'''

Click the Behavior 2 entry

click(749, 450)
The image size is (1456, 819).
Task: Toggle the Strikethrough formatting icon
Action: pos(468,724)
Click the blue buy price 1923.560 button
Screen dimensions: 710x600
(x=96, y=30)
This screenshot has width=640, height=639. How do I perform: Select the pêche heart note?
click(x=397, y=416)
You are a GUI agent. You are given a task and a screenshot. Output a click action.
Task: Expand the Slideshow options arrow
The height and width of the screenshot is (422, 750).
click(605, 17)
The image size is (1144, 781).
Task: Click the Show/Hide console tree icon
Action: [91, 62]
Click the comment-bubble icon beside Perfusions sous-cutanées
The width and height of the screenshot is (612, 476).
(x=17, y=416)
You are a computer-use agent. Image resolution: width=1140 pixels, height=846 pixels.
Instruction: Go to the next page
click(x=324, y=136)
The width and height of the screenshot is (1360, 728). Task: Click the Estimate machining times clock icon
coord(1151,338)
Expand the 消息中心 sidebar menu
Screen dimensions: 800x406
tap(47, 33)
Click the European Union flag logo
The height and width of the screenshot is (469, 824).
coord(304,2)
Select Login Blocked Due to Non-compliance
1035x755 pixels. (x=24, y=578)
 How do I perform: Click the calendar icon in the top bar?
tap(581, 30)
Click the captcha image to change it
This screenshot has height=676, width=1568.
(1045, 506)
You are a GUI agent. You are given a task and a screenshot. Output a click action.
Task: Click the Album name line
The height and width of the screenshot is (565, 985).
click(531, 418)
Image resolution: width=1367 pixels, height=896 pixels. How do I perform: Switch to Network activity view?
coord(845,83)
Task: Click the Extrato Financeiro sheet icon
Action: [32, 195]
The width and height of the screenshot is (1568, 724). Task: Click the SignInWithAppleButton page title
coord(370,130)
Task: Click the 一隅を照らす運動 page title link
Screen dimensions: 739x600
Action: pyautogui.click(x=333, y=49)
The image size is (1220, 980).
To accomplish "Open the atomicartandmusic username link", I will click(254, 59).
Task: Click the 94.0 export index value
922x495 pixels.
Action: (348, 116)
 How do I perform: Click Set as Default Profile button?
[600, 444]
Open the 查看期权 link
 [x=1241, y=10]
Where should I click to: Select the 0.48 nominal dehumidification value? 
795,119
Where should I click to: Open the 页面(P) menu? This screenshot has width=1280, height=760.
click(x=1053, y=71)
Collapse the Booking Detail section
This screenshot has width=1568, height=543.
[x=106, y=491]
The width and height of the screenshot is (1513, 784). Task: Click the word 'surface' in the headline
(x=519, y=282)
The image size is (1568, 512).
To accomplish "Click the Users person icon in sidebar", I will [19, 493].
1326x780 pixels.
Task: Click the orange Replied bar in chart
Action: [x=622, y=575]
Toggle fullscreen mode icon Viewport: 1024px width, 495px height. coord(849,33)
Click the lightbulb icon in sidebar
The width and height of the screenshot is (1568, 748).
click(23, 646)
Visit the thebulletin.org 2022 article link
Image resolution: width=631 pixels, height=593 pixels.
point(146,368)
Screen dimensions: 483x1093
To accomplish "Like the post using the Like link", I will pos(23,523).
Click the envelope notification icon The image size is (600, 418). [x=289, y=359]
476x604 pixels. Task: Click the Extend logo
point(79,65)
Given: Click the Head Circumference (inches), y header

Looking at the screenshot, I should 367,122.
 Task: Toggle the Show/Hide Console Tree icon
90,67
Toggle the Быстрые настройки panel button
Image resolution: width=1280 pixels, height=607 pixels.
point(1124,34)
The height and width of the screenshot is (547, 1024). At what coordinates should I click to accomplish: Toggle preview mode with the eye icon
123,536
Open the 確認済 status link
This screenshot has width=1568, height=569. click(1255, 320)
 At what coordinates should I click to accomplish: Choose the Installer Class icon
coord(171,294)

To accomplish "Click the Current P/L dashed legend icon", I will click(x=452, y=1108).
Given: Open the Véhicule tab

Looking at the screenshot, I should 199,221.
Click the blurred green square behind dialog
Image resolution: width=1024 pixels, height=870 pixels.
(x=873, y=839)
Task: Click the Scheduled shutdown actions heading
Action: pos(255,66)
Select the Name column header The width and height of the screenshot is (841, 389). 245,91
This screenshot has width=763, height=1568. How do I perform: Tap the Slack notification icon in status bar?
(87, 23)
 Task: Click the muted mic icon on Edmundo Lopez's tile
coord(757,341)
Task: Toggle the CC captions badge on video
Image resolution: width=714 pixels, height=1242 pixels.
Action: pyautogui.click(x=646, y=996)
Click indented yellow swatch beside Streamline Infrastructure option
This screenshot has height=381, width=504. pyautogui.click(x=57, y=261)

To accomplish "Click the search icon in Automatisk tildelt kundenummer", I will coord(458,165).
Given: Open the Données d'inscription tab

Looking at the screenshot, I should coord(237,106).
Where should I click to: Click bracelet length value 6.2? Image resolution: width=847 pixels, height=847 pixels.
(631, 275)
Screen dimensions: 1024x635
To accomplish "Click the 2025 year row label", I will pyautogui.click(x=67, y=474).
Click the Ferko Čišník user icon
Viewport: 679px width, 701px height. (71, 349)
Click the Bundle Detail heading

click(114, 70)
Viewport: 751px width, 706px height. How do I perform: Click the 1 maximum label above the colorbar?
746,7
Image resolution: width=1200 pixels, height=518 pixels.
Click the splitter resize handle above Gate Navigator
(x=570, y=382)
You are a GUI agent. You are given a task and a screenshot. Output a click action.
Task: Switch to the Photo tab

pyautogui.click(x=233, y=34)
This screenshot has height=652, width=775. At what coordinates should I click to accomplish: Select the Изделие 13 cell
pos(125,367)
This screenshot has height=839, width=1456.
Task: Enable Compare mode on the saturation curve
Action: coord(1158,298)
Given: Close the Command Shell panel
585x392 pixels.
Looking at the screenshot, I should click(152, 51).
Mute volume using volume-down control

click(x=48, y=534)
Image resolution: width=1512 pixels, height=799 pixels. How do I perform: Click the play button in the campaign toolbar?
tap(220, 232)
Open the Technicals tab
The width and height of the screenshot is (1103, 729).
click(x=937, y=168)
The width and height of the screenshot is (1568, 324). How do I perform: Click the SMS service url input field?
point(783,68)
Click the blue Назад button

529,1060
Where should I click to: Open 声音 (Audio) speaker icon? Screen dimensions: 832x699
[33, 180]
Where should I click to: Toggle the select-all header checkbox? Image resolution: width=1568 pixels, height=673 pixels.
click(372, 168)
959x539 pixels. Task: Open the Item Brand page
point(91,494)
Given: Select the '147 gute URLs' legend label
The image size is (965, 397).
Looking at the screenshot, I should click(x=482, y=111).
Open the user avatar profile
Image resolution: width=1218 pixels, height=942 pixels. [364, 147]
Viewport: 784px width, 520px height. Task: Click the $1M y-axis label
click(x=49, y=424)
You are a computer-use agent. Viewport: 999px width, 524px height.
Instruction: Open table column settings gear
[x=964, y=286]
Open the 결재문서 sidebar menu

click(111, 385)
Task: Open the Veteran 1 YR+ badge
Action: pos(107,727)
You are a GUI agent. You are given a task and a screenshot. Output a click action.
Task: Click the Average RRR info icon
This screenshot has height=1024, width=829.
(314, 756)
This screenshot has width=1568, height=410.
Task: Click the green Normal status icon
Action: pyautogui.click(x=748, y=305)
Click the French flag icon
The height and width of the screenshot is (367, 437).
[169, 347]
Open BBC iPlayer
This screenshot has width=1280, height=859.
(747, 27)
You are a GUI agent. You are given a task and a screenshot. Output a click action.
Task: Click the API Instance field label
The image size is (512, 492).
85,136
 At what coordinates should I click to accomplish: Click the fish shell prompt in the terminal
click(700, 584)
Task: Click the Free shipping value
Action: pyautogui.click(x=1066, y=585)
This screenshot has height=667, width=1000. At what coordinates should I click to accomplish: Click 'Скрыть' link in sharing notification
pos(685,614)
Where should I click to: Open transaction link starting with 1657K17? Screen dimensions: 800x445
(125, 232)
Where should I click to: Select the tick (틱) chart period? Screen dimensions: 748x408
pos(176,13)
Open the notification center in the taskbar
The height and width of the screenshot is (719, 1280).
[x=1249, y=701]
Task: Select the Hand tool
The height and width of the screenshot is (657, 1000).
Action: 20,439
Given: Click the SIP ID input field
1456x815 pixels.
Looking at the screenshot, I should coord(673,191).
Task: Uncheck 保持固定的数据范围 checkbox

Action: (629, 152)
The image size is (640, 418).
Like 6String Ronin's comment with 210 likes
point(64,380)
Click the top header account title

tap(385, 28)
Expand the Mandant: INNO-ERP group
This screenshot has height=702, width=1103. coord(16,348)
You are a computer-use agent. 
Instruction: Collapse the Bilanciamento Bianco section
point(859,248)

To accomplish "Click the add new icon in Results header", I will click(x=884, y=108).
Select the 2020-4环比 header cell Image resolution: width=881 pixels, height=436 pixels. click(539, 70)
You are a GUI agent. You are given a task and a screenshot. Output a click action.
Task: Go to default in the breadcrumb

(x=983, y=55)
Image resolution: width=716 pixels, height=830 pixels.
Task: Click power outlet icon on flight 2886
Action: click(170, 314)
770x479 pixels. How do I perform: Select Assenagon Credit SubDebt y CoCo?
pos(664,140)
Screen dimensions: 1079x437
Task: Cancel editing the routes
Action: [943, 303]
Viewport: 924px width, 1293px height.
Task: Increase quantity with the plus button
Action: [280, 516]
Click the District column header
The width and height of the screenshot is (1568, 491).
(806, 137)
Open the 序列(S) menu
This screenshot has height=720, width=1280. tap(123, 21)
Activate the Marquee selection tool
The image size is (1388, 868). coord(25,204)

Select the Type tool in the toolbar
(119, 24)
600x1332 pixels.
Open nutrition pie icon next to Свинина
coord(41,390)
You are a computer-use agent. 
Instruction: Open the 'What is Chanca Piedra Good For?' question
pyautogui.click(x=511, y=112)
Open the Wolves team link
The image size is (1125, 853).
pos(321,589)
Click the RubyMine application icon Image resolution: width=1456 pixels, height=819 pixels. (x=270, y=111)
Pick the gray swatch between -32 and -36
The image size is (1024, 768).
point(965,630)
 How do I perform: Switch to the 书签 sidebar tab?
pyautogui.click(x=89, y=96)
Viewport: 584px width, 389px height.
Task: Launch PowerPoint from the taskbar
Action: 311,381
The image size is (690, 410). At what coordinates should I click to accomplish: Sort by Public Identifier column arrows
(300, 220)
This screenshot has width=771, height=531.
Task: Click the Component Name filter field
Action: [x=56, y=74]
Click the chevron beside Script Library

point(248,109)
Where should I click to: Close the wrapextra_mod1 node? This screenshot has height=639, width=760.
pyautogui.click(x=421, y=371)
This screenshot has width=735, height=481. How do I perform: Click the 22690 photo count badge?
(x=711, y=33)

'''

• [Description of the task]:
Which lines of the entries above contain the word "legend"? Copy each of them.

• [Response to this task]:
To accomplish "Click the Current P/L dashed legend icon", I will click(x=452, y=1108).
Given: Select the '147 gute URLs' legend label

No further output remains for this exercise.